-
Notifications
You must be signed in to change notification settings - Fork 929
Description
Background information
What version of Open MPI are you using? (e.g., v4.1.6, v5.0.1, git branch name and hash, etc.)
- Open MPI v5.0.6
Describe how Open MPI was installed (e.g., from a source/distribution tarball, from a git clone, from an operating system distribution package, etc.)
- from a source/distribution tarball
Please describe the system on which you are running
- Operating system/version: Red Hat Enterprise Linux 8.8
- Computer hardware: HPE Cray EX
- Network type: HPE Slingshot
Details of the problem
Please describe, in detail, the problem that you are having, including the behavior you expect to see, the actual behavior that you are seeing, steps to reproduce the problem, etc. It is most helpful if you can attach a small program that a developer can use to reproduce your problem.
I have noticed that sometimes, without any specific regularity, after initiating an mpirun command, a prterun hang occurs, meaning the main executable application does not start. The likelihood of this happening increases when launching a larger number of MPI processes across different computational nodes.

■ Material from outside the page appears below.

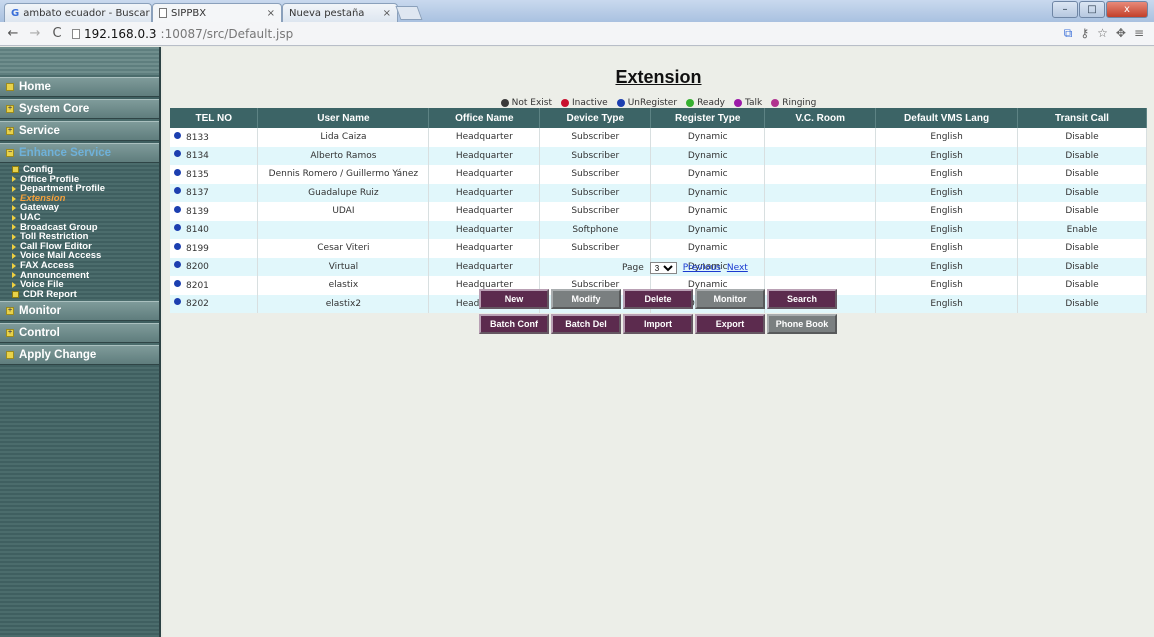  Describe the element at coordinates (708, 118) in the screenshot. I see `column-header: Register Type` at that location.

Open MPI was compiled with PBS support, as outlined below:
./configure \
CC="gcc" \
CXX="g++" \
FC="gfortran" \
--prefix=${install_dir} \
--enable-shared \
--enable-static \
--with-pbs \
--with-libfabric="/opt/cray" \
--with-libfabric-libdir="/opt/cray/lib64" \
--with-tm="/opt/pbs" \
--with-tm-libdir="/opt/pbs/lib"
I run the application as follows:
mpirun -np 32 pw.x -i scf.input
I have observed the same behavior with earlier versions of Open MPI 5 as well. This issue is not exclusively related to the application I used (i.e. Quantum ESPRESSO) and occurs independently of any specific computational node. In other words, simply restarting the job often resolves the problem.